騰落レシオは、株価の市場全体の動向を指数化したテクニカル指標だ。計算するには、まず、ある計算期間を設定する。たとえば25日が一般的だ。25日の間に株価が上昇した銘柄の数(UP)、および下落した銘柄の数(DN)をそれぞれ求める。そしてUP÷DN×100を計算すれば、騰落レシオを求められる。
騰落レシオが高いことは、市場全体で値上がりする銘柄の数が多いことを意味する。逆に低いことは、市場全体で値下がりする銘柄が多いことを意味する。通常、騰落レシオが70%程度で市場全体が底値に到達し、逆に120%程度で天井に達したと見なすことができる。

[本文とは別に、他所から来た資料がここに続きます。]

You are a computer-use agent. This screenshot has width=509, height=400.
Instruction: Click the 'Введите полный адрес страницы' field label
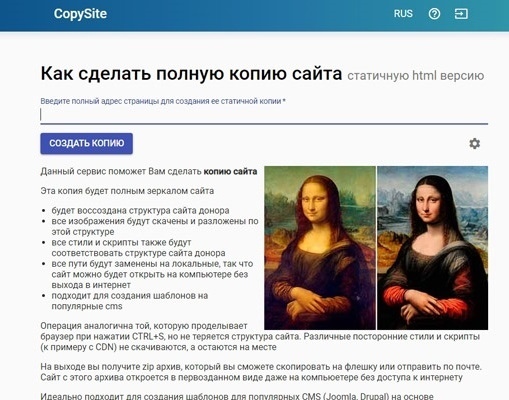click(x=163, y=101)
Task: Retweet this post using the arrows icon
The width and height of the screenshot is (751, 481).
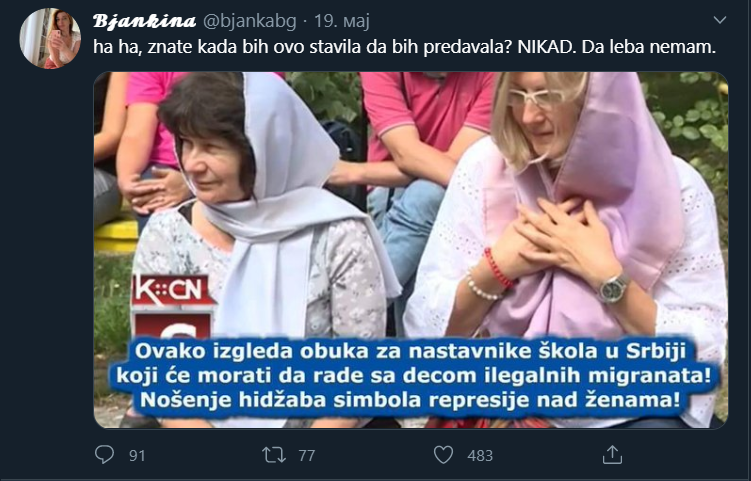Action: pos(273,455)
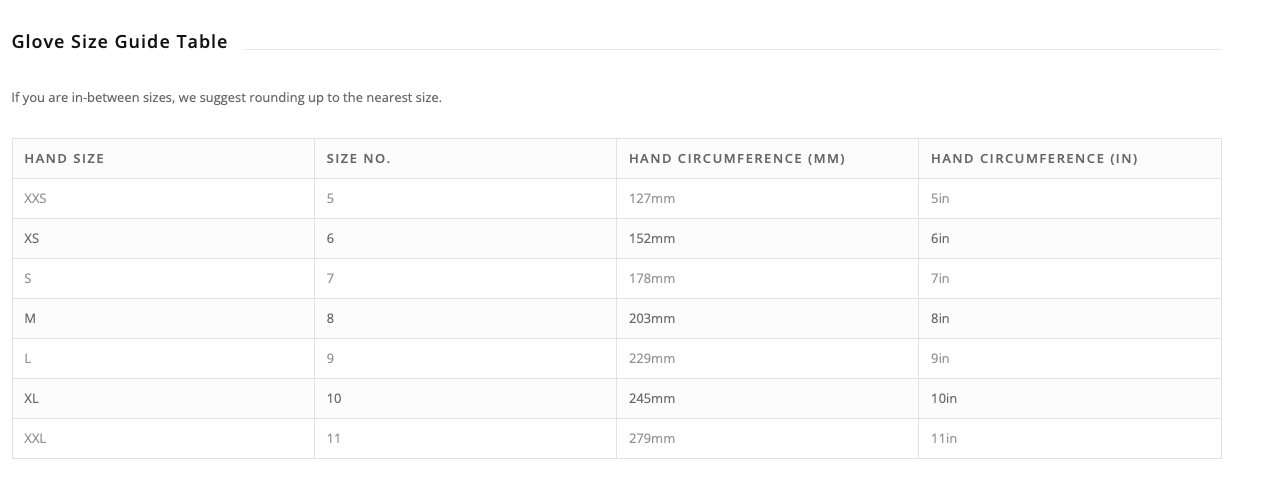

とはいえ、騰落レシオは参考程度にしておいたほうがいい。騰落レシオが高いからといって、かならずしも、日経平均が高いとは限らない。その時期のトレンドに応じて、騰落レシオと日経平均との関係はさまざまに変化してしまう。
騰落レシオを利用するなら、個別銘柄との関係を調べればいいだろう。過去に騰落レシオの値動きと株価との値動きが非常に良く一致する銘柄があるなら、株価の未来を予測する際に騰落レシオが非常に参考になる。こうした判定の仕方が有効かどうか、筆者も機会があれば検討してみたい。